**Work item**.
Going line by line through the data below, how many lines contain the word "agent"? Give only the number.

**Data in this exercise**.

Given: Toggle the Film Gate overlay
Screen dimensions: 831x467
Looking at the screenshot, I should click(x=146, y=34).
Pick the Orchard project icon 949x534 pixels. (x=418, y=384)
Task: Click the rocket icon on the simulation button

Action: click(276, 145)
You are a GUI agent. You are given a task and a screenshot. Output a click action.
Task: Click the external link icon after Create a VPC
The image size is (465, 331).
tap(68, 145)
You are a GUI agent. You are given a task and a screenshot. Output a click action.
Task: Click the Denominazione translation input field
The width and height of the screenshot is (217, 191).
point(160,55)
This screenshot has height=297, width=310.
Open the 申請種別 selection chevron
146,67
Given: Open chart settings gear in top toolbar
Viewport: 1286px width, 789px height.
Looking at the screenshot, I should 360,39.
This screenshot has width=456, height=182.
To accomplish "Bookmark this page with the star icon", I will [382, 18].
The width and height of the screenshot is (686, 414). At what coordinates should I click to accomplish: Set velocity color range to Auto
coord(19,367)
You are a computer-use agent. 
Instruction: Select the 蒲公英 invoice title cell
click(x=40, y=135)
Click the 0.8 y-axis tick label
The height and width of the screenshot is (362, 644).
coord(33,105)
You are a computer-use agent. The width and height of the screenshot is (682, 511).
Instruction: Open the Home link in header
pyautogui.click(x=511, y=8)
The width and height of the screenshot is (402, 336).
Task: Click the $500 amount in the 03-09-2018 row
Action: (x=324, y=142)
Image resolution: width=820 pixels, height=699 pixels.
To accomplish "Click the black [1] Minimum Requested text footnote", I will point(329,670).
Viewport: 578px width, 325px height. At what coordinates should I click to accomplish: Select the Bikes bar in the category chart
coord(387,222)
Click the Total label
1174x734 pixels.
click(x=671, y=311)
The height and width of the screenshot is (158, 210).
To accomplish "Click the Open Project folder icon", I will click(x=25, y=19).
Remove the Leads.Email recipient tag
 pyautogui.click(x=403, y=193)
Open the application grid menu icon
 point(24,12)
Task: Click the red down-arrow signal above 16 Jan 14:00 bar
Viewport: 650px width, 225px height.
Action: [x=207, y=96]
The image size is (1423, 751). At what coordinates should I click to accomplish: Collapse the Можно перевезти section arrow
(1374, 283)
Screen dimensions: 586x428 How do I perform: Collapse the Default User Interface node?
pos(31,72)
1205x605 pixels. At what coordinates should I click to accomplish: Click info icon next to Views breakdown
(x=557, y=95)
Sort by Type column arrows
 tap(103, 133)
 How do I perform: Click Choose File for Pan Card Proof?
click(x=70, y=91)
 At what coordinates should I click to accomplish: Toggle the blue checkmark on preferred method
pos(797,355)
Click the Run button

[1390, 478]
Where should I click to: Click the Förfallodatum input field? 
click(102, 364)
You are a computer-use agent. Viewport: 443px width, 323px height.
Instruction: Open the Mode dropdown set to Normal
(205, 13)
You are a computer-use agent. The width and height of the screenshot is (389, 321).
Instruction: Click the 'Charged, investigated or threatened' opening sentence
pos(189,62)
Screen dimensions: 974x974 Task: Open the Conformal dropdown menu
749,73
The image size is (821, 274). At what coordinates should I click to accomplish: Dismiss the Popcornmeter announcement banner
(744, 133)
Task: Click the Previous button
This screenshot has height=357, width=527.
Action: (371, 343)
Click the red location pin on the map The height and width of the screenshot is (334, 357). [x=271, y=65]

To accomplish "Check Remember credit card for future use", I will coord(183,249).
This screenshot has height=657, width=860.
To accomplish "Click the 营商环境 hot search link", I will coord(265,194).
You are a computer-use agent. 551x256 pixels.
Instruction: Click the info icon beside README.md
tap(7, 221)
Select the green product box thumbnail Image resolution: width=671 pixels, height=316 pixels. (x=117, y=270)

**Response for this exercise**.
7